- Doora Location in Uttar Pradesh, India Doora Doora (India)
- Coordinates: 27°03′04″N 77°44′15″E﻿ / ﻿27.051080°N 77.737455°E
- Country: India
- State: Uttar Pradesh
- District: Agra
- Tehsil: Kiraoli Tehsil

Population (2011)
- • Total: 7,465
- Time zone: UTC+5:30 (IST)
- PIN: 283110

= Doora, Agra =

Doora is a village in the Kiraoli Tehsil of Agra district, Uttar Pradesh, India with a total population of 7,465 as of 2011.

==Location==
Doora has the census location code of 124774. The village is in the Kiraoli Tehsil of Agra district, Uttar Pradesh.
The nearest town is Kiraoli. The village is administered by an elected Sarpanch, or village head, who represents the village.

==Demographics==
According to the 2011 census there were 1,188 families in the village.
The total population was 7,465, or which 3,995 were male and 3,470 female.
There were 1,276 children aged up to six years old, or about 17%.
The average sex ratio was 869, and the child sex ratio was 800, lower than the state averages of 912 and 902.

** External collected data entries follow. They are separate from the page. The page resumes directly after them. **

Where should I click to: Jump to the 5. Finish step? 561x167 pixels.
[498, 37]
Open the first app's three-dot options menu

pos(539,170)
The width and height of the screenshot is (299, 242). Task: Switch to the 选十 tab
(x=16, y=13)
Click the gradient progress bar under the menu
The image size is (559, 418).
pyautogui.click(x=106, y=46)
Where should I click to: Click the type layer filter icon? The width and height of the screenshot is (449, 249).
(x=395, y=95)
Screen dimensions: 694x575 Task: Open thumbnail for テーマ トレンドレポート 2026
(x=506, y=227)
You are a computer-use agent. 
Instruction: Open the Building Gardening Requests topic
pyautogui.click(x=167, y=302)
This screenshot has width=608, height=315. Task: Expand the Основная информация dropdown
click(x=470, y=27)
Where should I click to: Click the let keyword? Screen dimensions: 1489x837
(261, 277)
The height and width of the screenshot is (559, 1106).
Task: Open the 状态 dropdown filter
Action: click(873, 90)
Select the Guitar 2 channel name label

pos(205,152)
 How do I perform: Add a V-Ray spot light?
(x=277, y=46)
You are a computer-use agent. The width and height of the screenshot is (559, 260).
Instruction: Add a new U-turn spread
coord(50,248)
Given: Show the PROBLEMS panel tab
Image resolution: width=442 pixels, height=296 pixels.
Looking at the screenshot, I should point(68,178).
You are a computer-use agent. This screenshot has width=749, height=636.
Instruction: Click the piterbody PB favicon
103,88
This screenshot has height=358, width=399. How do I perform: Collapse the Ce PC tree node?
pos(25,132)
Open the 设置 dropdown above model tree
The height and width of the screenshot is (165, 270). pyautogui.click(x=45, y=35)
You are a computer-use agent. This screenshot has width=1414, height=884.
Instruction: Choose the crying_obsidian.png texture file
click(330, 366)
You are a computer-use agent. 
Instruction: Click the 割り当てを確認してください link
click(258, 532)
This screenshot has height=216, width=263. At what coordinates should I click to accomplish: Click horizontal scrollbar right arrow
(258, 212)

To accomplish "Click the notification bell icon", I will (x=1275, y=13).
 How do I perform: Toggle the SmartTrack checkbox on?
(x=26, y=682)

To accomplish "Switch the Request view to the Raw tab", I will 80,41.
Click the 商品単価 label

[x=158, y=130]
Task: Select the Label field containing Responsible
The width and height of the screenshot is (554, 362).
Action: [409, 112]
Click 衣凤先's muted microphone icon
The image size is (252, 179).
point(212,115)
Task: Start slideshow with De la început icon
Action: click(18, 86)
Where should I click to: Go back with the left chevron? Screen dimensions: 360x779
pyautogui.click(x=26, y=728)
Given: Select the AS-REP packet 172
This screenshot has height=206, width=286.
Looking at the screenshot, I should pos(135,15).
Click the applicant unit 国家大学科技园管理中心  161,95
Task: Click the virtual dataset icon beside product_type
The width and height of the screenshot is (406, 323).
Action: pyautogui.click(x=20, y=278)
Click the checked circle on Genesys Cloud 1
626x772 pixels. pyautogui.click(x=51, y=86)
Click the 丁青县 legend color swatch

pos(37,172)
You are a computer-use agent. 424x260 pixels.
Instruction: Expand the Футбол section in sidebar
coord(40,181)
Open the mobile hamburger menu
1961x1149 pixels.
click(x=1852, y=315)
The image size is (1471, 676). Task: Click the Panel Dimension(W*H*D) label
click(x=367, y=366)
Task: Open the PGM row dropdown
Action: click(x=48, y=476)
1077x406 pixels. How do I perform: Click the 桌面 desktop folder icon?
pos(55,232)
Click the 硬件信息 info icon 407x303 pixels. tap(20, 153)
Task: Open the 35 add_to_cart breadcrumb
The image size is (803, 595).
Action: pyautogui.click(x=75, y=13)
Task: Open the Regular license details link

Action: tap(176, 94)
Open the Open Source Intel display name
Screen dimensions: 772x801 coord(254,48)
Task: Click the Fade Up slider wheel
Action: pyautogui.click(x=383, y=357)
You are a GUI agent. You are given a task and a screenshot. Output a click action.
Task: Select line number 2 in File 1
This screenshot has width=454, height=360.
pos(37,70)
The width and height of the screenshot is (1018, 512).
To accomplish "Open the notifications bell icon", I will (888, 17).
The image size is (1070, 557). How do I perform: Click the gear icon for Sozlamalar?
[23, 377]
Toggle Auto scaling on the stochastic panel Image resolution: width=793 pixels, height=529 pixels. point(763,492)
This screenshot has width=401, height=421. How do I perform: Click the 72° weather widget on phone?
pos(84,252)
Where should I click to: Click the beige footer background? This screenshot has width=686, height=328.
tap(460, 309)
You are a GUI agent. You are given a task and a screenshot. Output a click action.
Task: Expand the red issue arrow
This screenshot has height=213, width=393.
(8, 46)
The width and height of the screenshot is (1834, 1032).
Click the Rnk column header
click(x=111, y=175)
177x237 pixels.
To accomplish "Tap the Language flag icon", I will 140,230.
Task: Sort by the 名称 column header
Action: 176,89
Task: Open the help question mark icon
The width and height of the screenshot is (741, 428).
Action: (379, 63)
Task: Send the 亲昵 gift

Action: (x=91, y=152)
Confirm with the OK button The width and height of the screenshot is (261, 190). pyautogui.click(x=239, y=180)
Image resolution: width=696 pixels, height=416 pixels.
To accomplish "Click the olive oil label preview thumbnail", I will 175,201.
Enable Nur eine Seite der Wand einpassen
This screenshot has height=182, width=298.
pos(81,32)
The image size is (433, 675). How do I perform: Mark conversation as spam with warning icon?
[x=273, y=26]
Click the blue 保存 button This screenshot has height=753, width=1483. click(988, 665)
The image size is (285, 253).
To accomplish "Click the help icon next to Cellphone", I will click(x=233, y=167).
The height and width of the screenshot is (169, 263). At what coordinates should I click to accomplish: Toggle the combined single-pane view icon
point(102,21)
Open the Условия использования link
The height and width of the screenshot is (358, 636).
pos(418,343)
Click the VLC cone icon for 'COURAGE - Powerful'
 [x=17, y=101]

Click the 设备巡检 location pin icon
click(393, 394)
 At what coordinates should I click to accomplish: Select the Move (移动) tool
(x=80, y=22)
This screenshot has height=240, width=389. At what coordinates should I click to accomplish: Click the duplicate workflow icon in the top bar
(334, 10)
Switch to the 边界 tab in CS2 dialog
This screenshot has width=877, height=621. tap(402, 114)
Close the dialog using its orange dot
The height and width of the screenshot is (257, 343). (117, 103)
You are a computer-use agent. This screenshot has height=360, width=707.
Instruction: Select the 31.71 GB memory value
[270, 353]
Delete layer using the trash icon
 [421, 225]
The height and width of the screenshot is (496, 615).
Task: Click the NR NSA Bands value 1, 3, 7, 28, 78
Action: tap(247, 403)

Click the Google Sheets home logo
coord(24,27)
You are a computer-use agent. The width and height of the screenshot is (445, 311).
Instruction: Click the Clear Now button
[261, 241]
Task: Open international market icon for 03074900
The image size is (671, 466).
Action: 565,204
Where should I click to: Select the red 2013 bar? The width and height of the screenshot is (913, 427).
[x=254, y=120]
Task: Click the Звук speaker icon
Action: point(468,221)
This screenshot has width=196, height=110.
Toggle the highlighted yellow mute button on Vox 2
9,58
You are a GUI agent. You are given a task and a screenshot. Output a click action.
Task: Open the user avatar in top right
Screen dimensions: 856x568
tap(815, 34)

Literacy was 71.06% compared to 67.68% in Uttar Pradesh as a whole.
86.28% of males were literate and 53.84 of females.
24.7% of the population were of Scheduled Castes. There were no members of Scheduled Tribes.
2,240 of the population worked, of whom 1,082 worked full-time and the others worked for less than six months per year.
396 owned or co-owned farmland and 188 were agricultural laborers.